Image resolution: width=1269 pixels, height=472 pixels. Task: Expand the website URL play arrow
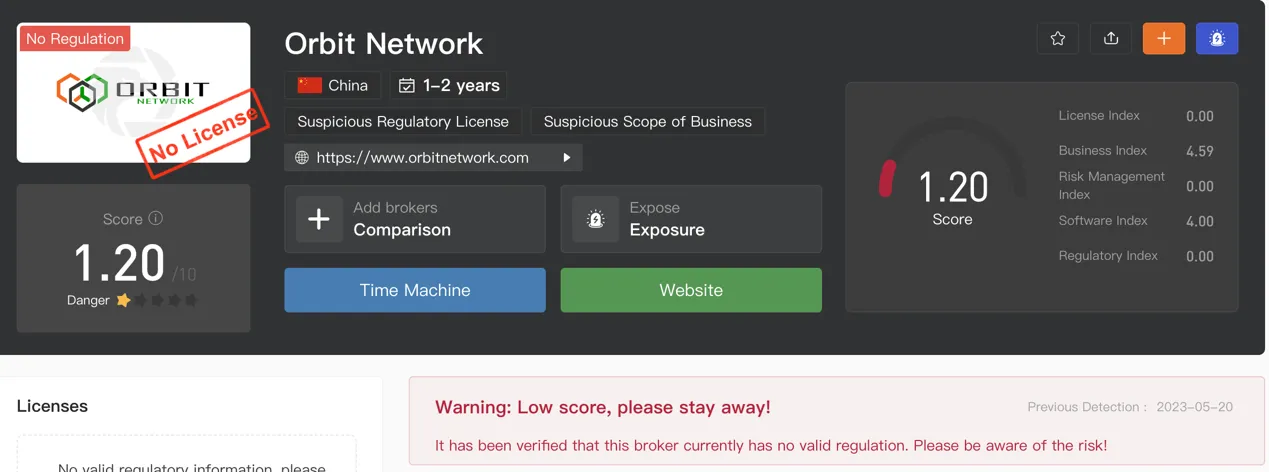tap(567, 157)
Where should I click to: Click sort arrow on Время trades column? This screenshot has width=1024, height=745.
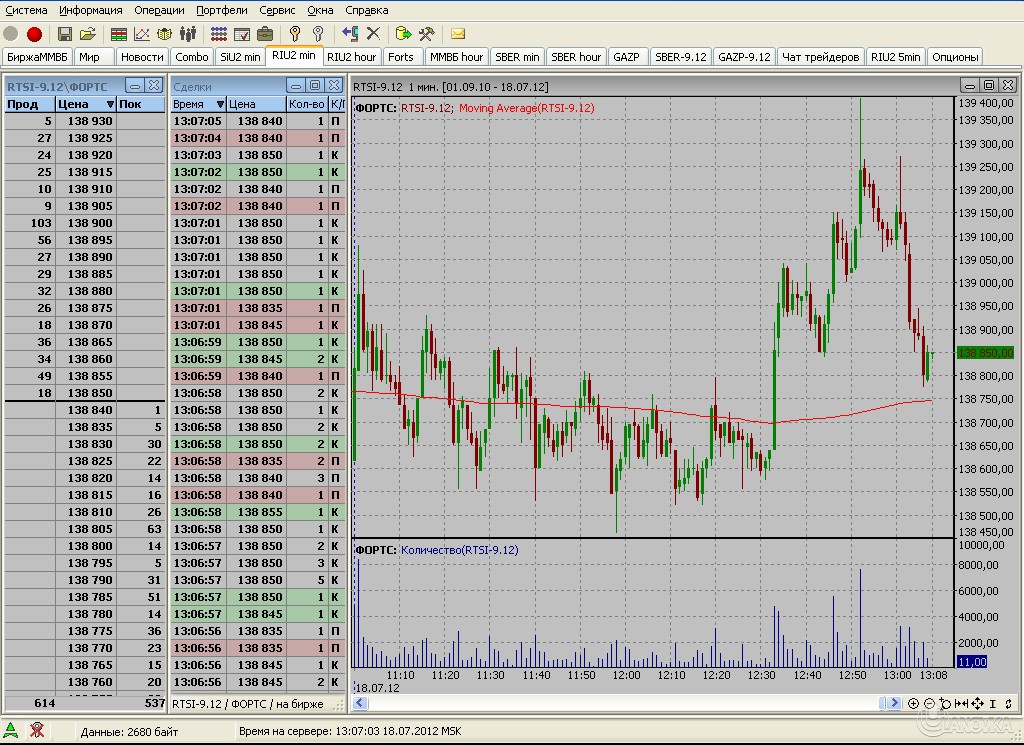click(x=219, y=104)
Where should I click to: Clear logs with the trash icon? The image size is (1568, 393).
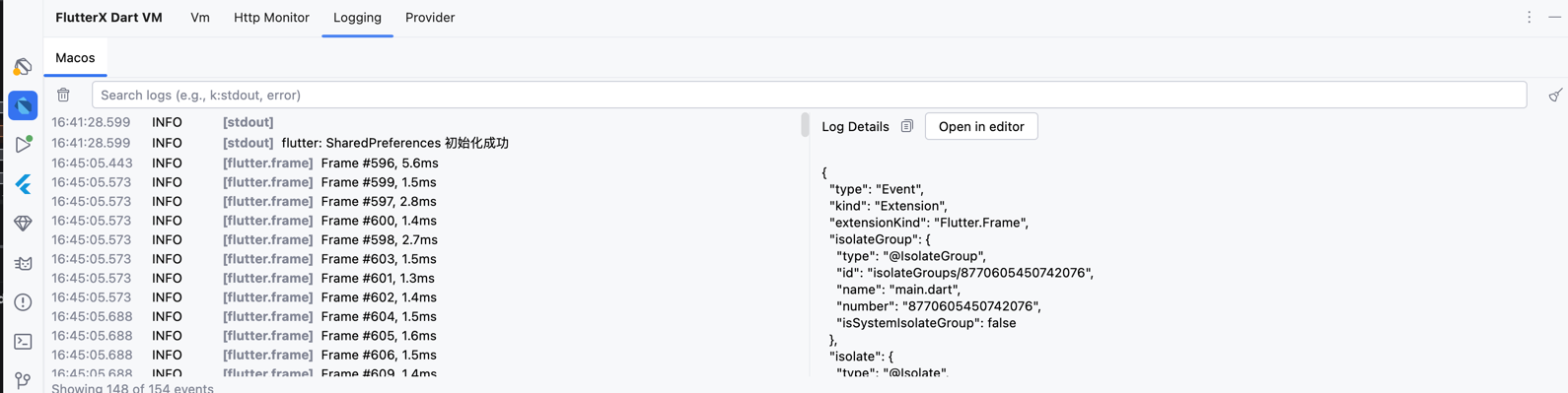coord(63,96)
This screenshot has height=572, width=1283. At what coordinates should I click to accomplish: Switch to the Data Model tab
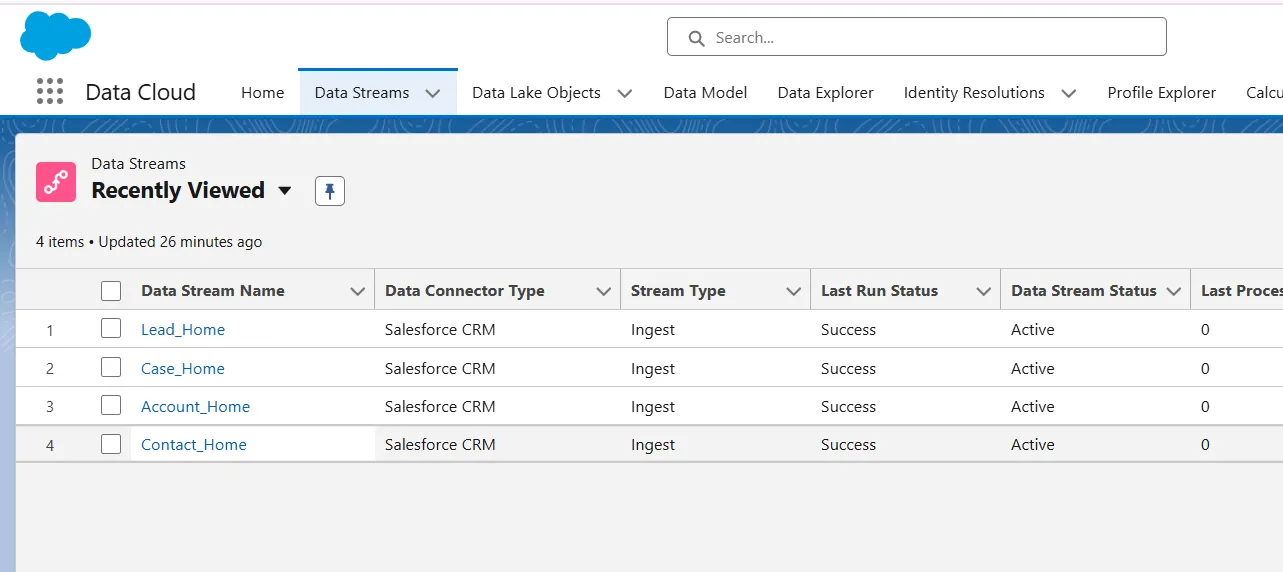coord(705,93)
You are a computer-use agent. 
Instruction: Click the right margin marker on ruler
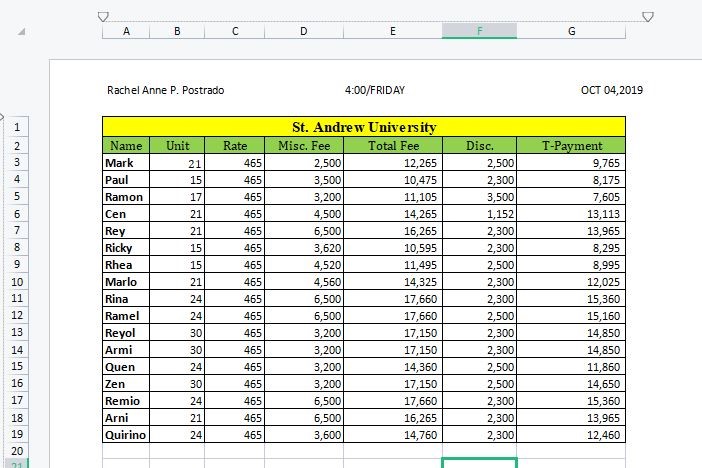[647, 16]
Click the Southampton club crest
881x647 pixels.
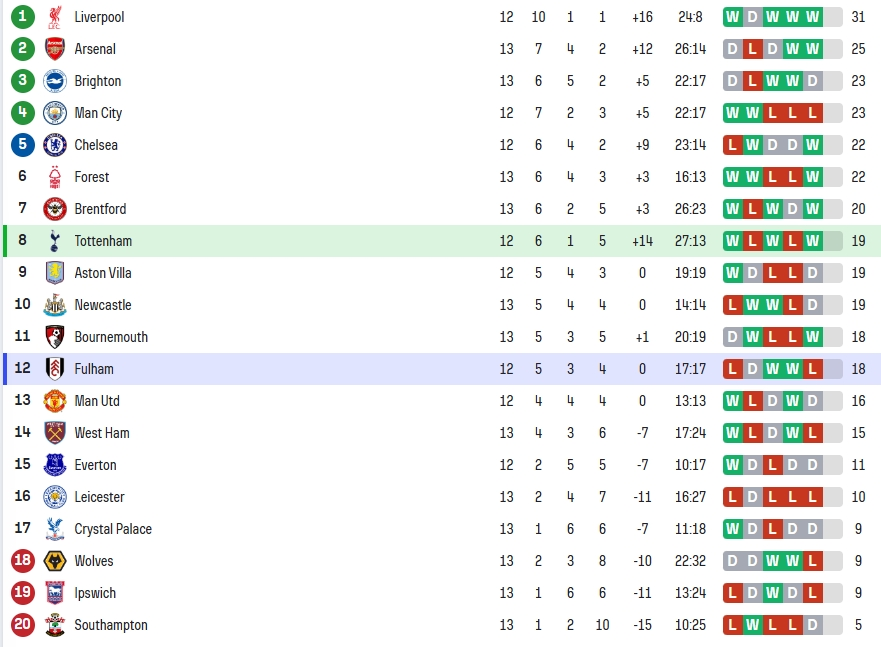point(55,625)
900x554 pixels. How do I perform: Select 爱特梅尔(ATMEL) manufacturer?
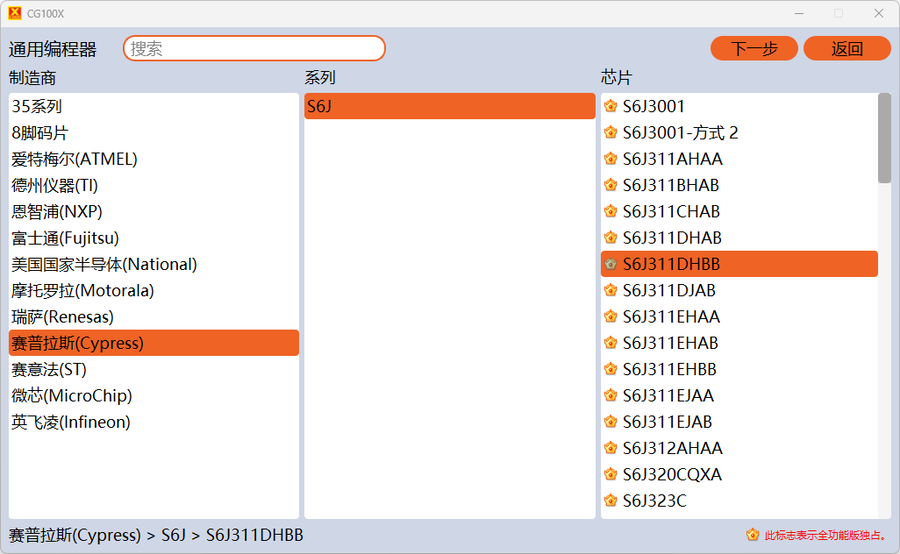[x=75, y=159]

•••••

**Exercise details**:
Reproduce every line of the records above verbatim, omitting the pictures.

**Answer for the task**:
Image resolution: width=1269 pixels, height=472 pixels. Task: Expand the website URL play arrow
tap(567, 157)
Where should I click to: Click sort arrow on Время trades column? This screenshot has width=1024, height=745.
click(x=219, y=104)
Where should I click to: Clear logs with the trash icon? The image size is (1568, 393).
coord(63,96)
This screenshot has height=572, width=1283. At what coordinates should I click to accomplish: Switch to the Data Model tab
coord(705,93)
You are a computer-use agent. 
Instruction: Click the right margin marker on ruler
[647, 16]
Click the Southampton club crest
881x647 pixels.
point(55,625)
900x554 pixels. How do I perform: Select 爱特梅尔(ATMEL) manufacturer?
[x=75, y=159]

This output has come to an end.